Ventura County Star: “Maintenance of our roads competes with dozens of other services that our cities and county provide, and it does not always get the priority it deserves. . . This is really a question of public safety. When you consider how much time you spend on our local roads each day, doesn’t it make sense to pay to maintain and improve the roads that our parents and grandparents built for us? When there is an emergency at your home or workplace, don’t you want police and fire officials to get there quickly on safe, modern roads?”

The New York Times: “The United States cannot help avert global cataclysm without breaking its automobile addiction. . . To do that, it must provide safe, reliable, and affordable transportation alternatives and increase the price of driving to more accurately reflect the harm it does to our collective future.”

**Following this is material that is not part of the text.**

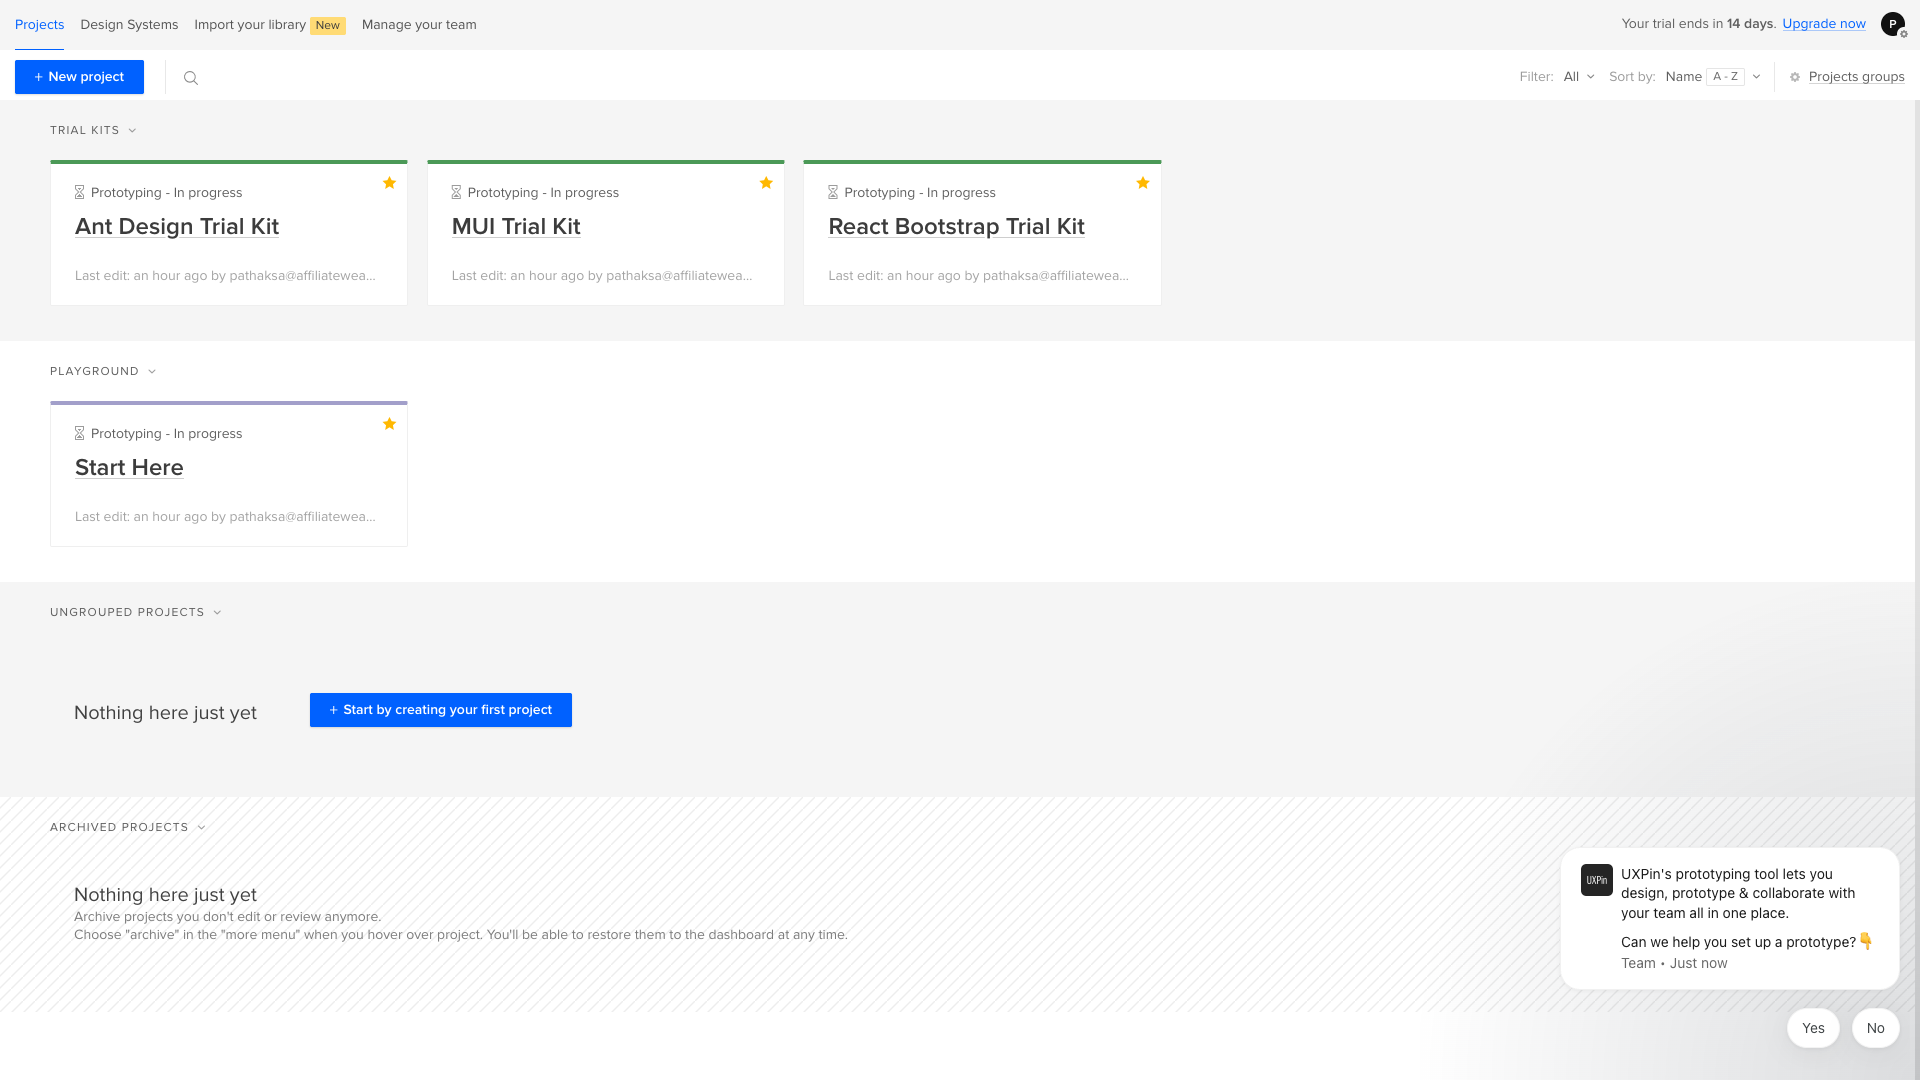Click the search magnifier icon
This screenshot has width=1920, height=1080.
[191, 78]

Whether Democrat or Republican, blue or red, by voting NO on Prop.6, you really cast a vote for investing in infrastructure. It shouldn’t be about party; it’s about people — all Californians — their safety, employment and economic opportunities. On some level, we all want our state and America to be great. This cannot be accomplished via potholed streets, crumbling bridges and clogged freeways. Funds from SB 1 can be put toward getting these fixed and making us greater. Vote NO on Prop. 6 to make these vital funds available for the next 10 years.